Before diving into the fix, you need to understand exactly what Google is telling you. The Page Indexing report in Google Search Console divides unindexed pages into two primary buckets: "discovered, currently not indexed" and "crawled, currently not indexed." The difference between these two states is critical for your technical SEO strategy.

"Discovered, currently not indexed" means Google knows the page exists. It likely found the URL in your sitemap or followed a link from another page. However, Google has not actually crawled the page yet. This is usually a crawl budget or scheduling issue. Google knows about the page but has not gotten around to reading the code.

"Crawled, currently not indexed" is a completely different story. This status means Google did get around to reading the code.
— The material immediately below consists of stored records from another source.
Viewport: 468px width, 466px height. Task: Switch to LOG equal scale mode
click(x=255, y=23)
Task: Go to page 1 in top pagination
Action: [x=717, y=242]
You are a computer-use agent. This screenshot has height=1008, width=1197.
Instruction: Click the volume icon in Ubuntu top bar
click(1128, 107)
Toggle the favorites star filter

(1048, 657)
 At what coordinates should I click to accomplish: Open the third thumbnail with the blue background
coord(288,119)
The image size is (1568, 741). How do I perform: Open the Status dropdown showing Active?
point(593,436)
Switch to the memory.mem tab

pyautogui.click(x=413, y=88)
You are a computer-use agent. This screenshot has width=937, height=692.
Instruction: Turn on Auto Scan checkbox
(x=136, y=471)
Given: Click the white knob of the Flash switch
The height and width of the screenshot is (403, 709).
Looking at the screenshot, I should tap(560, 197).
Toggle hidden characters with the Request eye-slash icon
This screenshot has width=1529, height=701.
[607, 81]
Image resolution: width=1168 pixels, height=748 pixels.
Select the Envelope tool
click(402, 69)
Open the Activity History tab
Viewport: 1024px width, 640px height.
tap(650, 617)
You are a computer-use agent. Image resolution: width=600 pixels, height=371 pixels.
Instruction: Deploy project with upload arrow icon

The crawler (Googlebot) visited your URL, fetched the HTML, parsed the text, and analyzed the layout. After looking at the page, Google decided to exclude it from the index. Google saw the page and chose to ignore it.

In my experience building over 450 web projects, this is almost always a quality signal. Google has limited storage space and computing resources. It will not waste those resources index-proofing content that looks thin, repetitive, or unhelpful to searchers.

Rule out the basic technical blockers first

Although this status is usually a quality issue, you must rule out basic technical mistakes before rewriting your content. Sometimes a simple configuration error tells Google not to index a page, even if the content is excellent.

First, check for accidental noindex tags. Developers often place a <meta name="robots" content="noindex"> tag in the head code of staging sites to keep search engines from indexing work in progress. If that code is pushed to production without removing the tag, Googlebot will crawl the page, read the noindex directive, and exclude the page. You can check this by opening the page, right-clicking to view the source code, and searching for the word noindex.

Second, verify your canonical tags. A canonical tag tells Google which version of a page is the master copy. If page A contains a canonical tag pointing to page B, Google will crawl page A but index page B. This is normal behavior, but if you accidentally pointed your canonical tags to the wrong URLs, your main pages will remain unindexed.

Finally, check your HTTP response headers. Sometimes security plugins or server configurations inject a X-Robots-Tag: noindex response header. This has the same effect as a meta tag but is invisible in the HTML source code. You can use the URL Inspection tool in Google Search Console to verify if Google detected any noindex directives during its crawl.

The real culprit: thin and templated content

Once you have ruled out technical tags, you must look at content quality. For SaaS founders, this is where the real work begins. The most common cause of this indexing issue is thin or templated content, particularly on programmatically generated pages.

Many startups launch directories, integration libraries, or location pages using templates. For example, a SaaS platform might generate 500 pages with titles like "How to integrate Tool X with Tool Y" or "Best workflows for Teams in City Z."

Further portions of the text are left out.